Work required:
Find every line in the rows that contains the string "width", matching case exactly, and copy each of those lines in full.

[Extracted data entries]
################
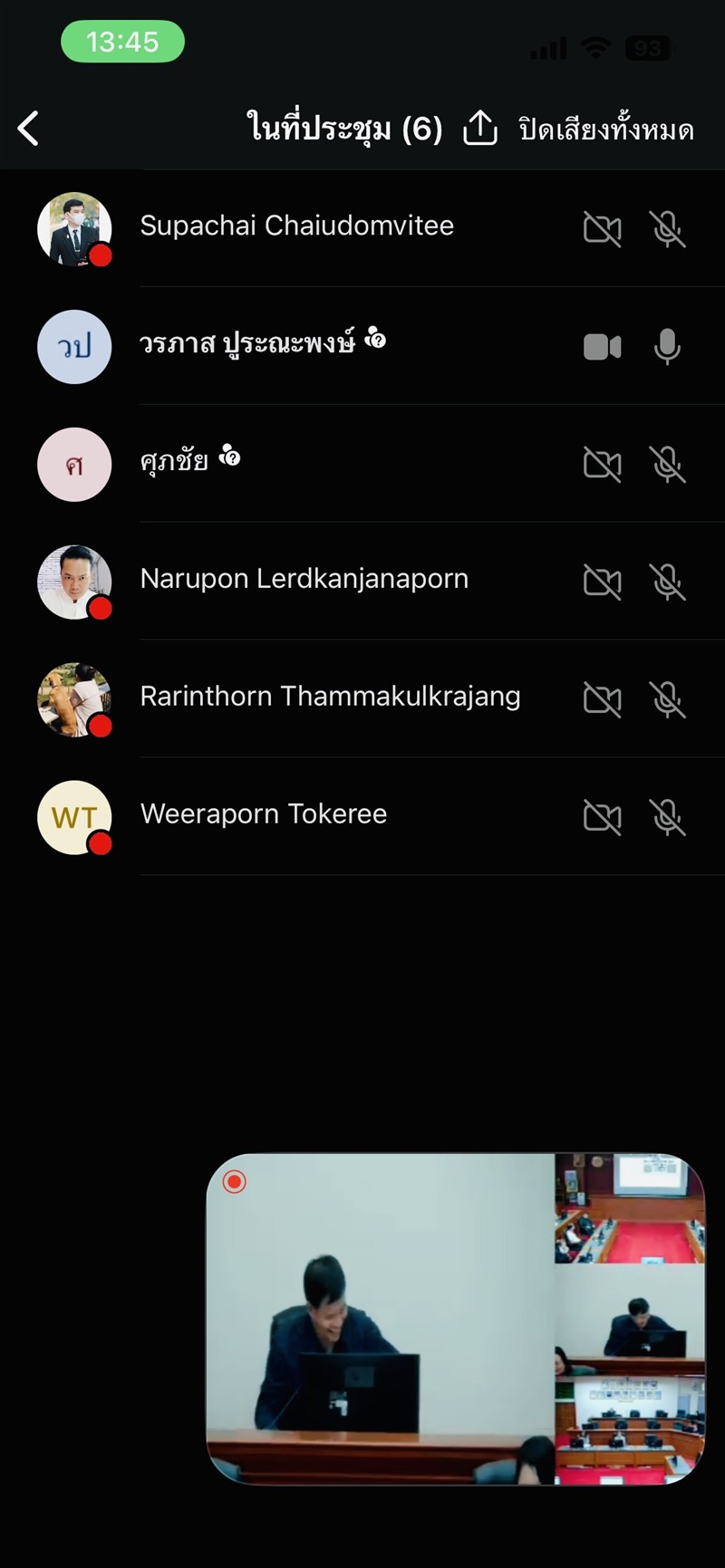Toggle camera for ศุภชัย
Screen dimensions: 725x1568
602,465
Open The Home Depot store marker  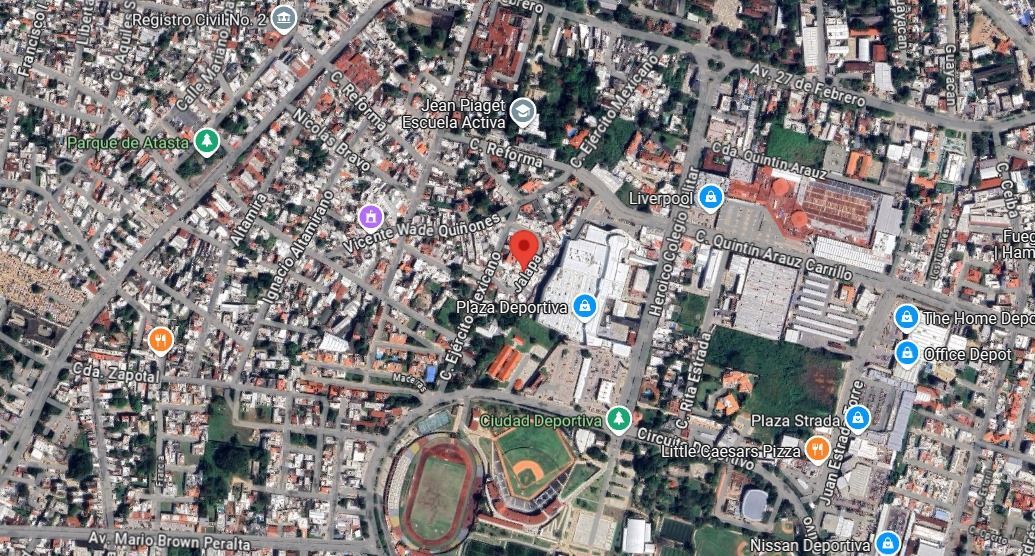907,317
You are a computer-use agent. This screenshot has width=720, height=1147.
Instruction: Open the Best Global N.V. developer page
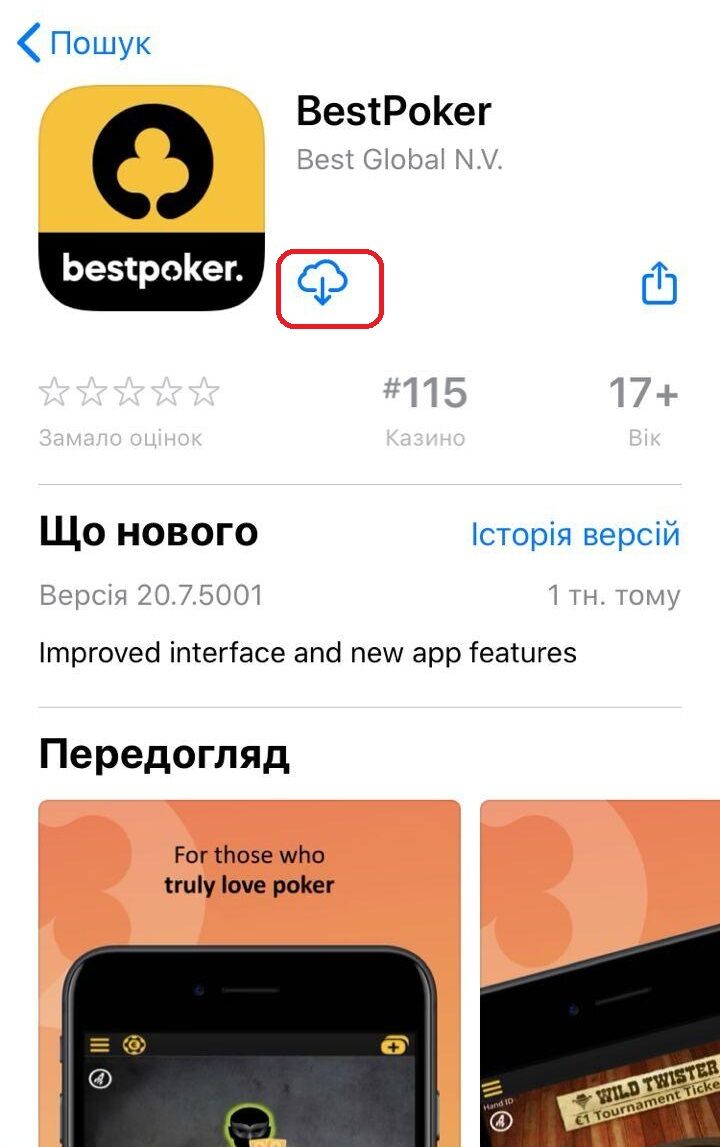coord(399,160)
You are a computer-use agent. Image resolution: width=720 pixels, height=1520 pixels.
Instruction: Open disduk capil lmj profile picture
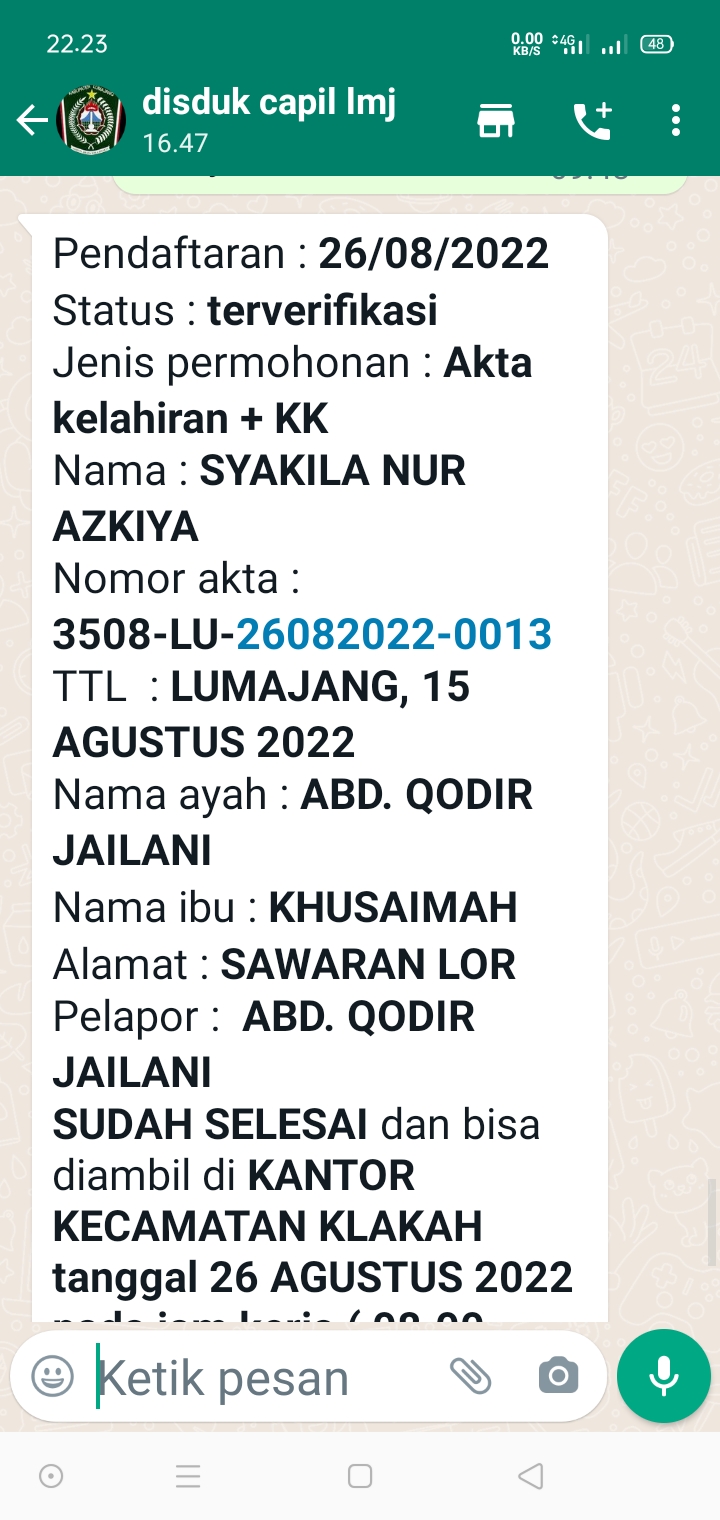point(92,121)
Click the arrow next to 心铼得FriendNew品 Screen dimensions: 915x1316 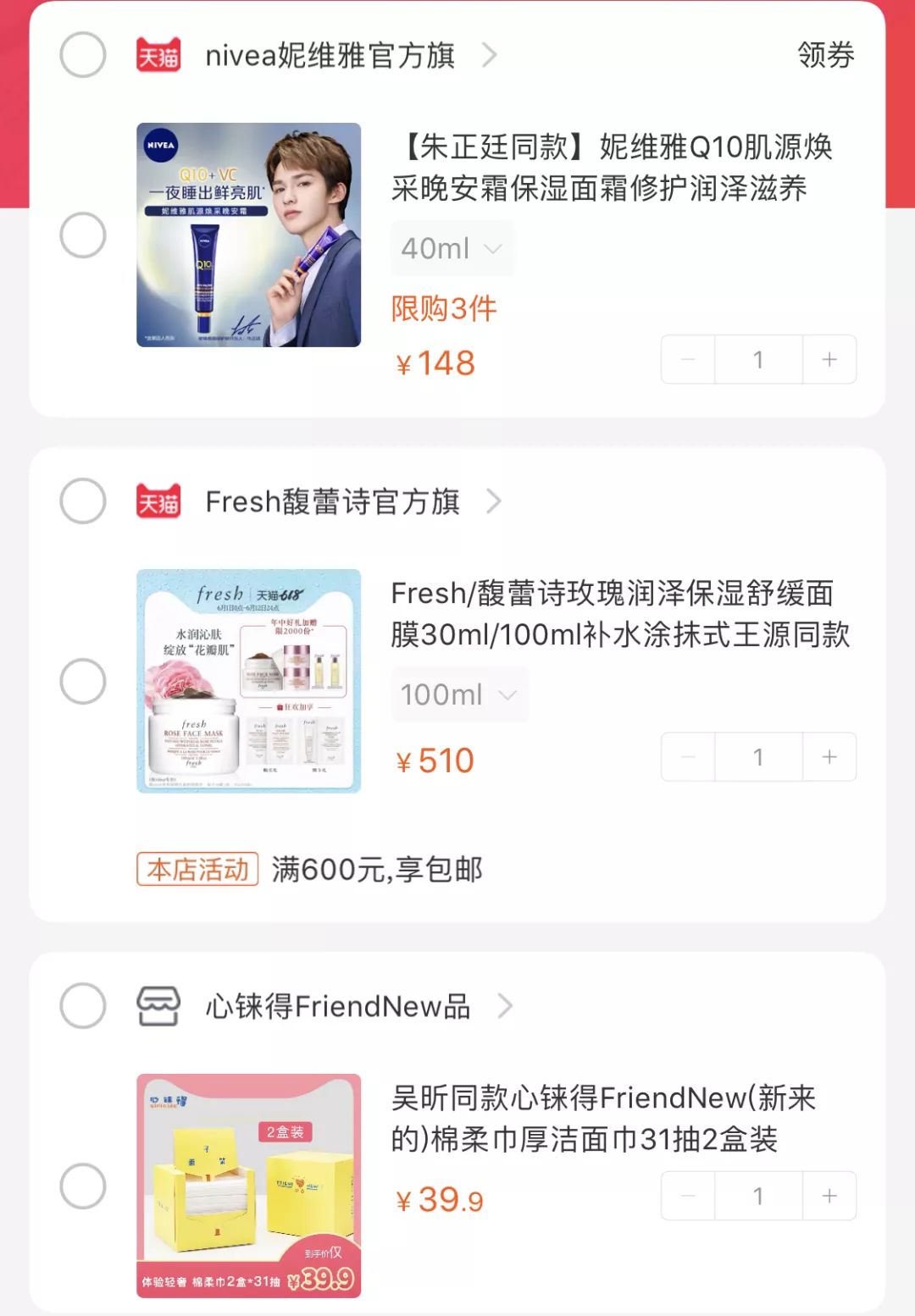tap(506, 1005)
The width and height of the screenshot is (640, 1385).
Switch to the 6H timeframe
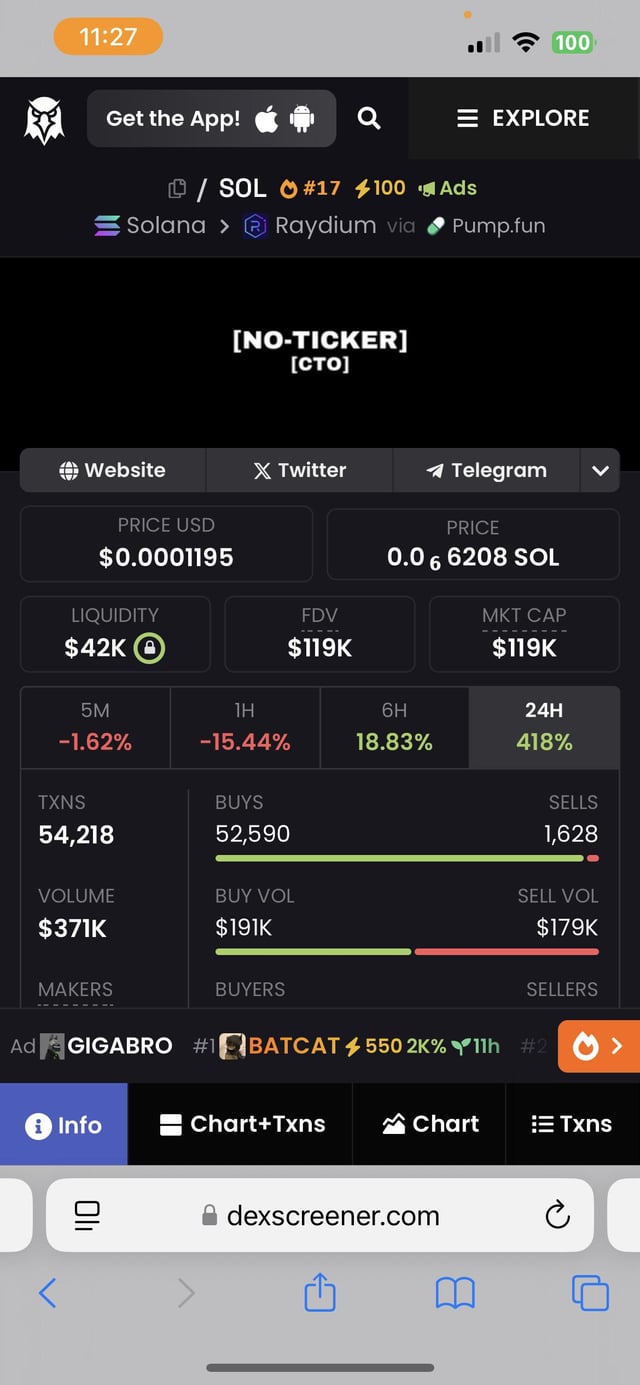click(394, 727)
################
Task answer:
You are a computer-use agent. This screenshot has width=720, height=1147.
You are a computer-use agent. Image resolution: width=720 pixels, height=1520 pixels.
The width and height of the screenshot is (640, 1385).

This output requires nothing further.